Your assignment:
What is the number of lines in the listing below that include the string "agent"? Answer with that number alone.

Working data START

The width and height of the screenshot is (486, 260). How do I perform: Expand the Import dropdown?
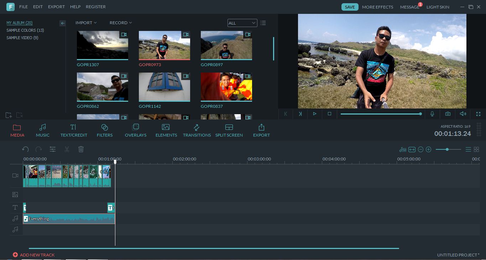point(86,23)
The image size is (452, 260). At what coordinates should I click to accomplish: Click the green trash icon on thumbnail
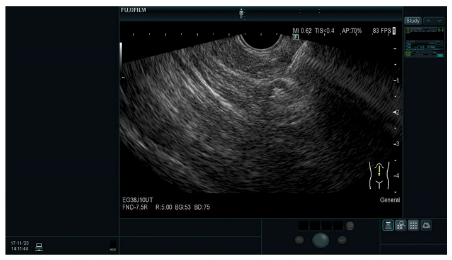(x=408, y=54)
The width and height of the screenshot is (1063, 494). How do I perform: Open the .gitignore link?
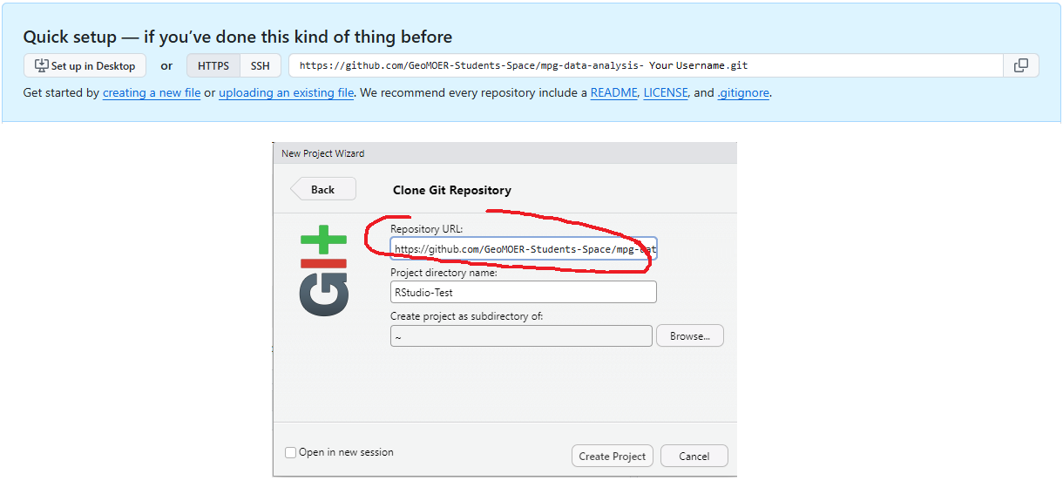pos(742,93)
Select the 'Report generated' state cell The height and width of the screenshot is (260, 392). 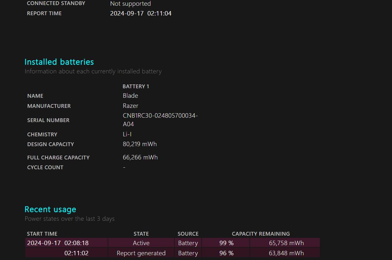(141, 253)
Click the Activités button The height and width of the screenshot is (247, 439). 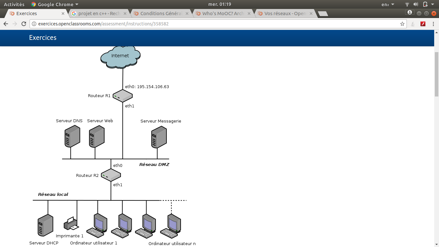(14, 5)
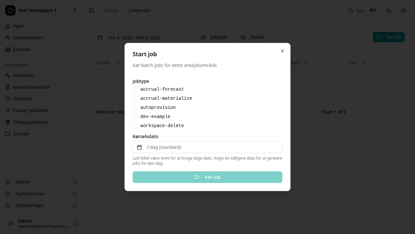Jump to the last page with double-arrow control
Image resolution: width=415 pixels, height=234 pixels.
[x=397, y=111]
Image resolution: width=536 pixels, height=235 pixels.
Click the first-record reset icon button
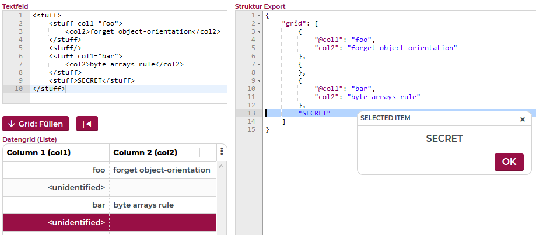click(87, 124)
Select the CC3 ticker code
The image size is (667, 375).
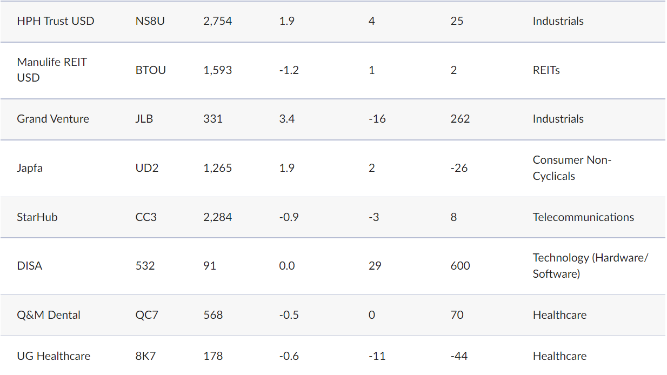(x=146, y=217)
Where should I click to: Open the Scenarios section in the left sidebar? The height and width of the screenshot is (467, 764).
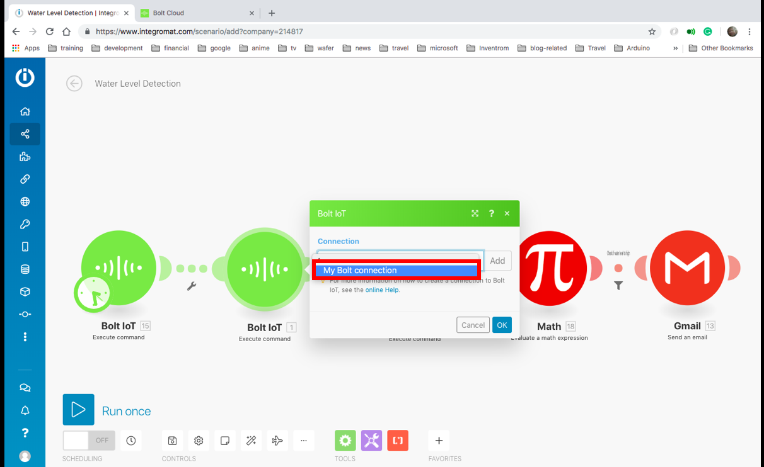point(25,134)
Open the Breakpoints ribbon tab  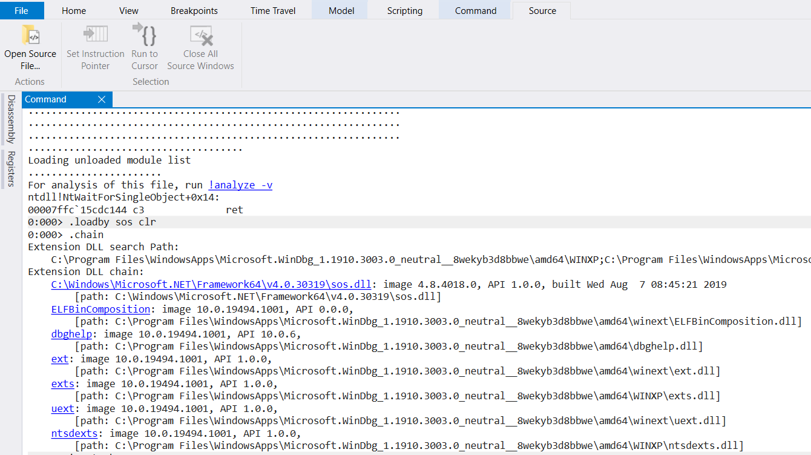194,10
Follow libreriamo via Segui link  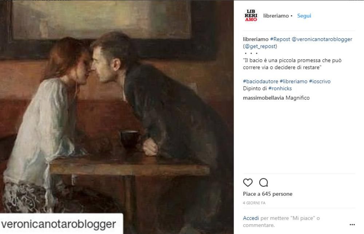(304, 16)
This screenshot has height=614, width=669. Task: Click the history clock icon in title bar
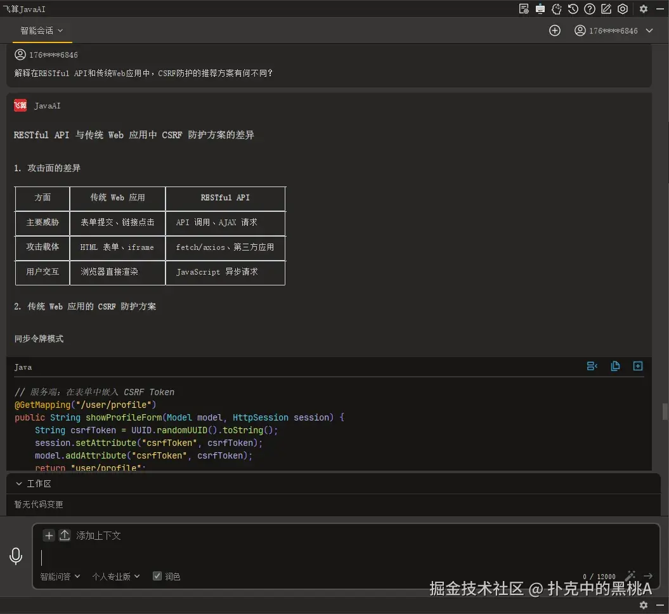(573, 9)
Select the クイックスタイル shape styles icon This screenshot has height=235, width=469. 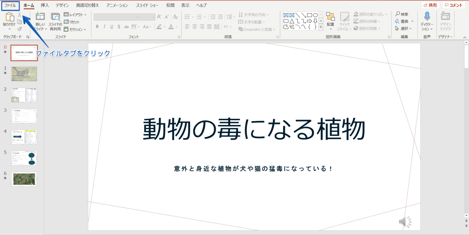344,21
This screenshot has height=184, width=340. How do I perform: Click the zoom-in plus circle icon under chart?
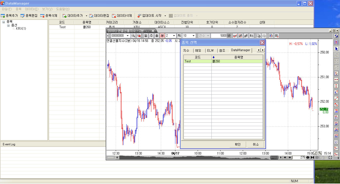coord(317,158)
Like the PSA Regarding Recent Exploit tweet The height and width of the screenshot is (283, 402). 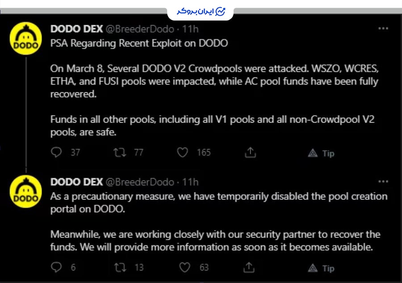coord(182,152)
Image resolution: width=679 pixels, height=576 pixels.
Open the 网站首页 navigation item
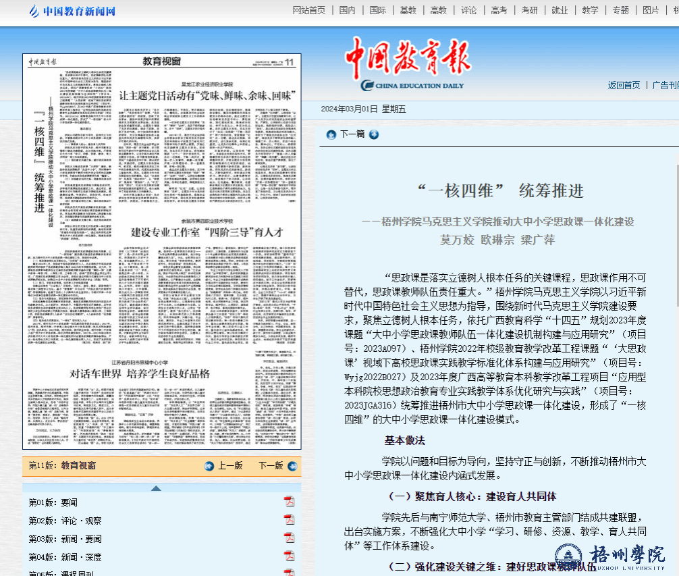pos(308,10)
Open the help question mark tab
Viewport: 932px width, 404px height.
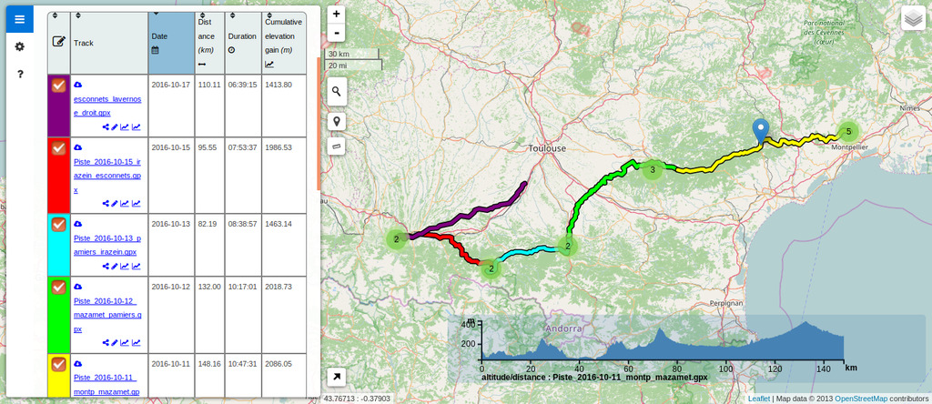(x=20, y=75)
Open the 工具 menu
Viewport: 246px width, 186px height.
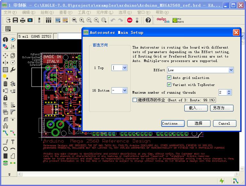click(x=84, y=12)
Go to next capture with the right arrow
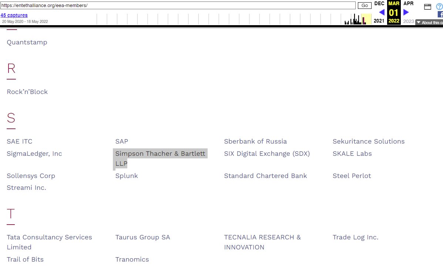 tap(406, 12)
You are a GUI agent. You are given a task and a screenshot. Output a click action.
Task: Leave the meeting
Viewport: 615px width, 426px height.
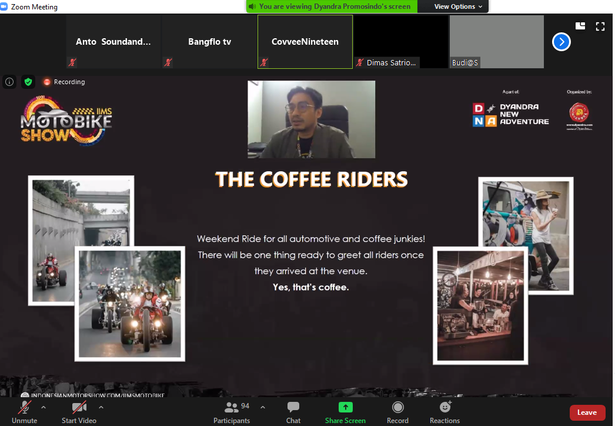point(587,412)
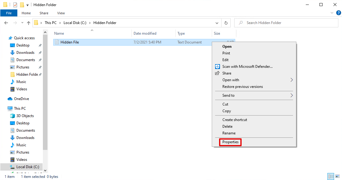Choose Properties from the context menu
This screenshot has height=180, width=342.
click(x=230, y=142)
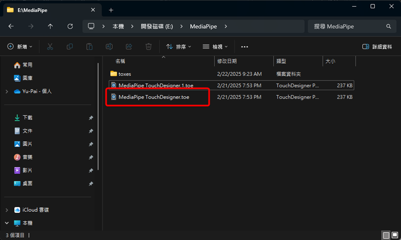The height and width of the screenshot is (240, 401).
Task: Click the 新增 new item button
Action: [x=20, y=47]
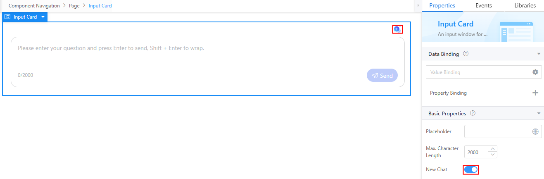Switch to the Events tab
544x179 pixels.
(483, 5)
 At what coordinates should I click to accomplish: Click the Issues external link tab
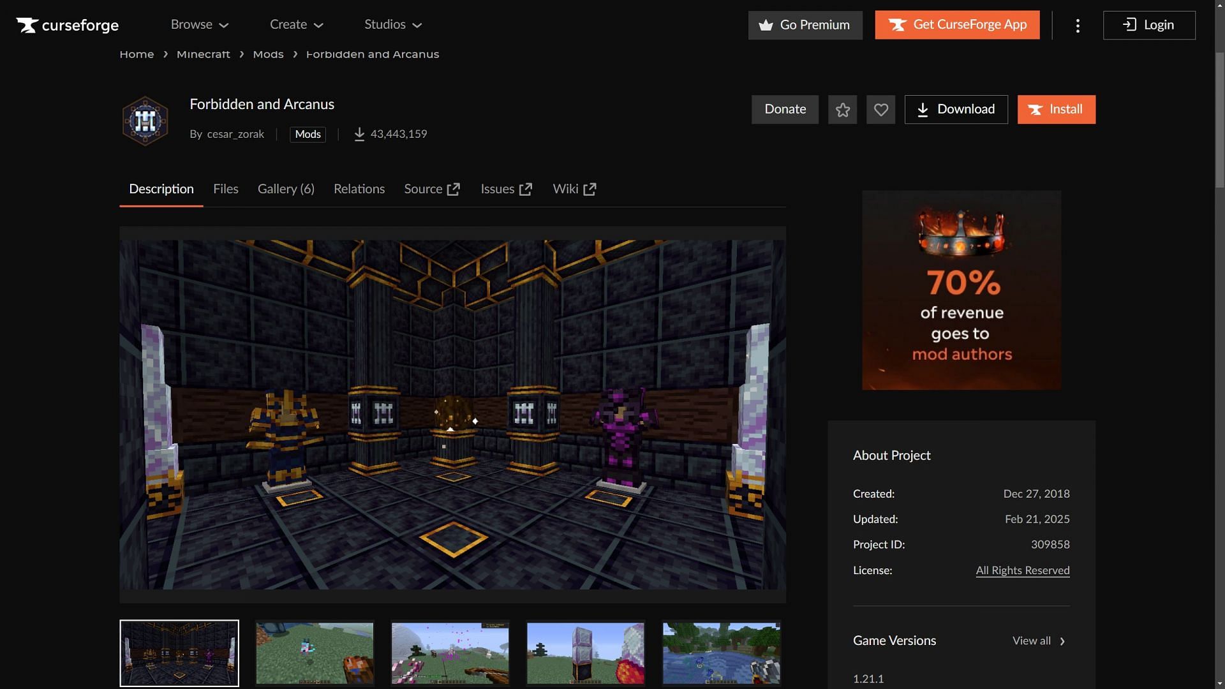pos(506,189)
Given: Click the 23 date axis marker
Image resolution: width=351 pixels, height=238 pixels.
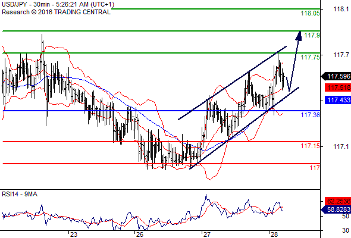Looking at the screenshot, I should (x=73, y=234).
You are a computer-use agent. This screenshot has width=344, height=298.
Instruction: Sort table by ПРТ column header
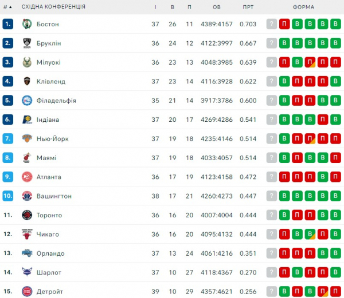[248, 7]
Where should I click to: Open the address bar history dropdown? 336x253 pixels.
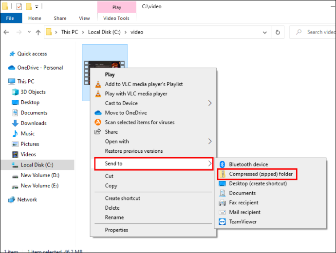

Working data END

Solution to the exercise:
2